Welcome back.
So now, we're talking about Milestone Two of your project and in Milestone Two,
we're going to have you pick your country.
Now that's a process and we want you to come up with as an objective of a process,
as you possibly can.
After all, you're presenting this to your board of directors.
They need to realize that you're being thorough and
are giving a lot of thought to country that you end up selecting.
So, what we want you to do is come up with an index to rank all countries
by their relative attractiveness for your industry and your product.
So, this initial ranking should include all or most of the countries out there.
There's a lot of different sources of information that you might use to begin
this now.
There's IMF, the World Bank, The UN, The Economist,
TradingEconomics.com is another good source of information.
So, feel free to use any or all of those sources of information.
The variables that you end up using as a part of the analysis is totally up to you.
It should be a number of variables.
We won't tell you how many, as that depends on what you think.
This is about as much about you exercising your judgment and demonstrating,
you got good judgment to the board of directors as anything else.

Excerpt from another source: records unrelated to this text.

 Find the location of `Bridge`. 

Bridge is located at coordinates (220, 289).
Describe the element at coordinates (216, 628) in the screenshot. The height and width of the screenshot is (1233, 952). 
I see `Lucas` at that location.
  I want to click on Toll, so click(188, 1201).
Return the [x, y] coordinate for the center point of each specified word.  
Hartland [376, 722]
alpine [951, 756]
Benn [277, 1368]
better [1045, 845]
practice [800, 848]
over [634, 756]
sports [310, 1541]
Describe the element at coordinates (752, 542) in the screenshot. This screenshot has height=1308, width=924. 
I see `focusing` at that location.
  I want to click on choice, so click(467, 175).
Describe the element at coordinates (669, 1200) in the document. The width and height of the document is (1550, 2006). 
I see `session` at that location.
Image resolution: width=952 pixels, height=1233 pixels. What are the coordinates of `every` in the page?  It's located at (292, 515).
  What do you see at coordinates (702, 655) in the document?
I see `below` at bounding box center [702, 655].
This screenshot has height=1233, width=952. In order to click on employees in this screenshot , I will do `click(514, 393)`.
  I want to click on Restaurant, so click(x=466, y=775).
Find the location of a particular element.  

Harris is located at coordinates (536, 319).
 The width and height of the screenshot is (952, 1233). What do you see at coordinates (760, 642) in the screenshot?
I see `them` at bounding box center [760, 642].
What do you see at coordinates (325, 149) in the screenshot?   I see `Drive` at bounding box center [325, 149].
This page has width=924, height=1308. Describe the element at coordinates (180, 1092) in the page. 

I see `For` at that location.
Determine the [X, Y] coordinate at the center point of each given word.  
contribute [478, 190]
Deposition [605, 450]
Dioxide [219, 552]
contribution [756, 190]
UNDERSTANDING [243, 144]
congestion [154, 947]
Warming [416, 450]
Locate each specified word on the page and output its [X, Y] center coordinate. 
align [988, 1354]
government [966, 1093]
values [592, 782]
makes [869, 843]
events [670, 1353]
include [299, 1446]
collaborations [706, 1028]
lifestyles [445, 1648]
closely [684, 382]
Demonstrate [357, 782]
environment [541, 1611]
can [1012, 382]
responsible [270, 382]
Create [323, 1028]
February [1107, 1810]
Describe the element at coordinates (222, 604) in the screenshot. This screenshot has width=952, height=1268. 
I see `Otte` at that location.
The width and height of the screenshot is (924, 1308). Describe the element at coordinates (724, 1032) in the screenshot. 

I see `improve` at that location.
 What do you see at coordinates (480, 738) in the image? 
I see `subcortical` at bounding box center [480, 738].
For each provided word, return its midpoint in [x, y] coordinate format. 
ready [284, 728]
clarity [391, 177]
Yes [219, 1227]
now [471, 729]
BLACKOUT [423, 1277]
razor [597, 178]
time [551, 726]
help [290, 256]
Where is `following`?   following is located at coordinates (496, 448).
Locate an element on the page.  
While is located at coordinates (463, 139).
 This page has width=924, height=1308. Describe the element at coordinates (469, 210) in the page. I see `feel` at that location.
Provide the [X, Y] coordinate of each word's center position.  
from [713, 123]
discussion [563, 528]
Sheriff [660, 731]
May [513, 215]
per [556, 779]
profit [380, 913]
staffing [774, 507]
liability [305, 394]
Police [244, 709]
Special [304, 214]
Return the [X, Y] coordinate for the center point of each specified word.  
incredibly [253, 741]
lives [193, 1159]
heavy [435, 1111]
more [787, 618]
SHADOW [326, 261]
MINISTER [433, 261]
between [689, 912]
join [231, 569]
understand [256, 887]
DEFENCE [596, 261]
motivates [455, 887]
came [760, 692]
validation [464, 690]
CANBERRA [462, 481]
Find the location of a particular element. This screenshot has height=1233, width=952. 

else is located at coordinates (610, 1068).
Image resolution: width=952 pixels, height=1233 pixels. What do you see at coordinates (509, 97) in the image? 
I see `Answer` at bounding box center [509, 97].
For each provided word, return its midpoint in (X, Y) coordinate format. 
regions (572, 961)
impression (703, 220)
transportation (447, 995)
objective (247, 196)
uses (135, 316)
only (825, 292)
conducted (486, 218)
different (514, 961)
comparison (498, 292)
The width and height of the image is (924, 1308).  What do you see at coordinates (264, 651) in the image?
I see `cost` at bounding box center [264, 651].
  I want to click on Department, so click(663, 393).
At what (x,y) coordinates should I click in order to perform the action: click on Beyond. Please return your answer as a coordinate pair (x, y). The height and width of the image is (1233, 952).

So the variables might be economic,
particularly associated with your product though, we don't expect you
to go after proprietary data these going to cost money.
So if we were doing this in the real world, we would probably be willing to
spend that kind of money and go after some very specific data that would help us rank
countries that way, but that's not our situation.
We're doing this as an exercise.
So in this case, you're going to have to come up with what are called proxies or
approximations for what you want.
And this can be pretty high-level data like if your product
is a consumer oriented product,
then use consumption expenditure at the aggregate level by country.
For instance, it might be a good way to get that variable take care of.
So you can have economical variables,
you can have political variables and business-related variables.
Those are things that are going to be completely up to you to make a decision.
You'll have to rank,
then you'll have to combine these variables into some kind of ranking.
So, you want to be careful with the way that you combine the variables make sense
and can be well defended in front of your board of directors.
At the end of the process as you'll see here, I got a sample,
country ranking example table that I've just come with.
This, in this case, we have five variables.
We don't list those variables.
Of course, that would be up to you to decide and then we would weight each of
those five variables in some way that we deemed to be appropriate.
And at the end of the day, we'd have that column that is the ranking by
country going from one all the way down to the bottom to your last country.
You're going to need to,
it's going to be important that this ranking system be transparent and clear,
because it can be kind of complicated, so you want to make it simple.
You don't want to show how complex it is, you want to show how straight forward and
sensible it is to your board of directors.
You'll want to explain that waiting system briefly,
so that people can understand the rationale that you used.
And then you want to be able to demonstrate that the countries
at the top of that ranking, in particular the number one country,
which is ultimately what you are trying to identify makes sense for
your business to be the first country to expand into.